As the director of The Tutoring School, I am asked to coordinate tutors for a number of standardized tests, including those for high school equivalency.  So when I found out this past December that New York would no longer administer the GED but would replace it with a new test called the TASC, I was left scratching my head.  What’s the TASC?  And, more importantly, what will be on it?

Those who had previously prepared for the GED were briefly stumped by this new test, as there were few resources that discussed the content of the TASC.  The first test prep book was published in February 2014, more than a month after the test was rolled out.  The official TASC website referred vaguely to future plans to tie in more with Common Core standards, but did not address the structure of the test upon its release.

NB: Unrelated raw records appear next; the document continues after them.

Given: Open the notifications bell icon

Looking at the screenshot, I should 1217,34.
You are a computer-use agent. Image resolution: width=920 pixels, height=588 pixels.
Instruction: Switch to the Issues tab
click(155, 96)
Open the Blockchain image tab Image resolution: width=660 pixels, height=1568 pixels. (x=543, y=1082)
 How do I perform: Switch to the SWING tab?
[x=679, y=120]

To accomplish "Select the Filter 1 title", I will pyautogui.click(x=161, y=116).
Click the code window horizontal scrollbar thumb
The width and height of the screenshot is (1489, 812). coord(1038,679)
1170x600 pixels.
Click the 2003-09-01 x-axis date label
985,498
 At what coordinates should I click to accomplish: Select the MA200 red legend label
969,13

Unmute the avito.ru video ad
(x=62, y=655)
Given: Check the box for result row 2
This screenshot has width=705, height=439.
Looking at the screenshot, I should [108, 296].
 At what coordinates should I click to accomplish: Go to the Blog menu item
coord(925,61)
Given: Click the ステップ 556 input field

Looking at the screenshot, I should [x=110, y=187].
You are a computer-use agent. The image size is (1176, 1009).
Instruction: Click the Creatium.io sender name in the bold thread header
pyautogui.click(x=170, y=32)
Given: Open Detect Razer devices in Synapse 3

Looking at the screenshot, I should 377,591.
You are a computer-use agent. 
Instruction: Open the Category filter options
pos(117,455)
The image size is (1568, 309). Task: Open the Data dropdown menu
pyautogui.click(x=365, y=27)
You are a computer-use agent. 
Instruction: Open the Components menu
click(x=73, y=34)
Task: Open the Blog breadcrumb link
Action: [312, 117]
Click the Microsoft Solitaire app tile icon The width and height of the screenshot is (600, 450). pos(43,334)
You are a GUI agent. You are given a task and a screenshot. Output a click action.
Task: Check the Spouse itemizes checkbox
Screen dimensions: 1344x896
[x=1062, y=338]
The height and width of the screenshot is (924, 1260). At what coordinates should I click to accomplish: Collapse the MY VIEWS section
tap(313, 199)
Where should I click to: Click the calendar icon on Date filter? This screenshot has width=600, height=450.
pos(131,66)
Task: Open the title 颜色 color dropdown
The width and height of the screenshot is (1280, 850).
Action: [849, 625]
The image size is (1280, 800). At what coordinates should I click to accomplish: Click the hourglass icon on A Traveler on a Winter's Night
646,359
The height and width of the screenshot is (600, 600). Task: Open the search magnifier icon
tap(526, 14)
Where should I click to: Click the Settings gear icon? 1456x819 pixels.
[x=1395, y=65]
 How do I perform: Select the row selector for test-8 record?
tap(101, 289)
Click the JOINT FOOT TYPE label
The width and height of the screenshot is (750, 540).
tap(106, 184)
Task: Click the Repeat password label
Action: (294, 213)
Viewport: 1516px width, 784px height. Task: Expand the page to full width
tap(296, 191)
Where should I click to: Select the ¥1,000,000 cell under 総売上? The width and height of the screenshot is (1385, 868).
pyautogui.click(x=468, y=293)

What I discovered (after lots of digging) was encouraging.  In practicality, the TASC is currently indistinguishable from the GED of 2013.  There are tests in the same six areas (social studies, science, mathematics, reading, and writing); the level of difficulty is roughly the same; the timing is similar; and the state guidelines (which had always been different from state to state) are the same.

Why the sudden change?  Pearson, who has a big stake in the new GED, made some drastic changes to the price and implementation of the test that ultimately would have cost examinees and the state a lot of money.  Does it make any difference to those who had studied for the GED?  Thankfully, it doesn’t appear to be.  As Shakespeare might have said, “A test by any other name…is still a test.”